WORK REQUEST:
Please write out the text on the veterans' disinterment bill again, everything from "Under the proposed" down to "in Punchbowl Crater.", swapping "media release" for "press release".

TEXT PASSAGE:
Sailors conduct military funeral honors in Section 69 of Arlington National Cemetery, Arlington, Virginia, Thursday, Feb. 13, 2025. (Elizabeth Fraser/U.S. Army photo)

A bipartisan group of U.S. senators introduced legislation to give the Department of Veterans affairs retroactive authority to disinter the remains of veterans from national cemeteries who would have been deemed ineligible for such a burial under current law.

The VA currently has the authority to disinter the remains of veterans and service members who have committed serious crimes. But under current law, the VA can only reconsider eligibility for burial in national cemeteries for cases dating back to 2013.

“Rather than setting an arbitrary cutoff for disinterment requests, this legislation will help ensure that the process is available to everyone,” said U.S. Sen. Mazie Hirono, one of the cosponsors of the proposed bill. “I’m glad to join my colleagues in this bipartisan effort to implement this commonsense fix and grant the VA the authority to carry out these requests.”

Under the proposed Restoring the Sanctity of Public Entombments, Cemeteries, and Tributes (RESPECT ) Act, the VA would now have retroactive authority back to June 18, 1973 – the date when the National Cemeteries Act was signed into law.

Along with Hirono, the bill is cosponsored by Democratic Sens. John Fetterman and Adam Schiff, and Republicans John Cornyn, Lisa Murkowski and Rick Scott. According to a media release from Hirono’s office, there are at least seven outstanding disinterment petitions across multiple states, including Hawaii, Alaska, Pennsylvania, Florida and California.

In Hawaii, there is a petition to disinter the remains of Dr. Robert Browne from the National Memorial Cemetery of the Pacific in Punchbowl Crater.

Brown was an Army veteran and once-highly regarded psychiatrist who served as chief of psychiatry at St. Francis Hospital. He also saw students from Kamehameha Schools from the 1950s to the 1980s, and was ultimately accused of sexually assaulting dozens of those students between the late 1960s and mid-1980s.

Browne died by suicide in 1991 before charges could be filed, and Kamehameha Schools and his accusers ultimately agreed to an $80 million settlement.

In July, Hirono and U.S. Reps. Jill Tokuda and Ed Case wrote a letter to VA Secretary Doug Collins requesting support for new legislation to remove people like Browne. They wrote that “although Dr. Browne was never convicted due to his suicide prior to trial, credible and documented findings of his extensive sexual abuse of minors warrant a full review by the VA.”

The lawmakers’ letter also quoted an unnamed constituent, one of the students that Browne saw during his tenure, who said that he was outraged Browne was buried “in a place of honor, along with many other great and well-known people. There are many victims, myself included, that do not feel he should be laid to rest among our heroes.”

GIVEN MATERIAL:

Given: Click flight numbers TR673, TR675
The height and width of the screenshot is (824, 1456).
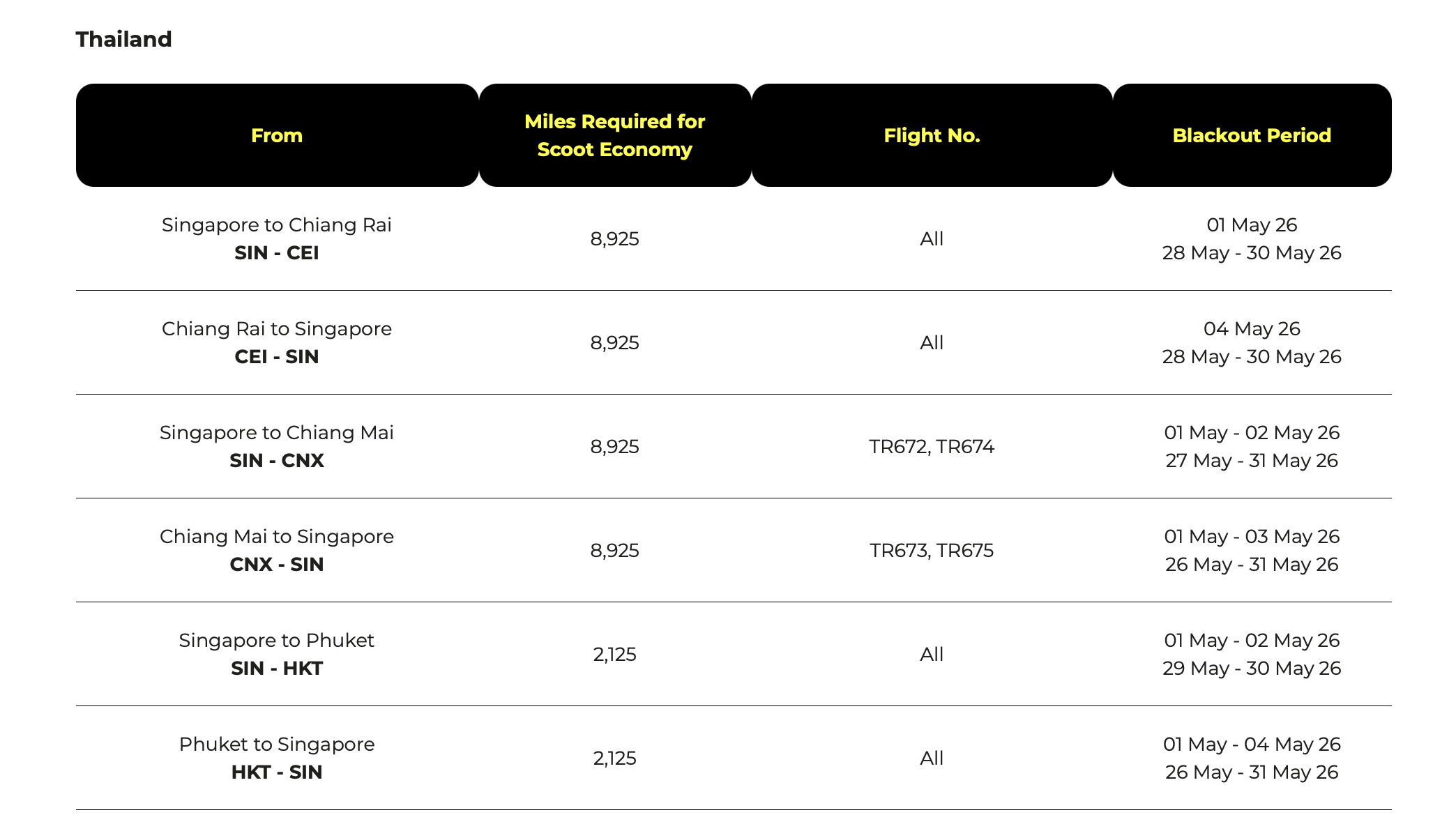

EXERCISE OUTPUT:
Under the proposed Restoring the Sanctity of Public Entombments, Cemeteries, and Tributes (RESPECT ) Act, the VA would now have retroactive authority back to June 18, 1973 – the date when the National Cemeteries Act was signed into law.

Along with Hirono, the bill is cosponsored by Democratic Sens. John Fetterman and Adam Schiff, and Republicans John Cornyn, Lisa Murkowski and Rick Scott. According to a press release from Hirono’s office, there are at least seven outstanding disinterment petitions across multiple states, including Hawaii, Alaska, Pennsylvania, Florida and California.

In Hawaii, there is a petition to disinter the remains of Dr. Robert Browne from the National Memorial Cemetery of the Pacific in Punchbowl Crater.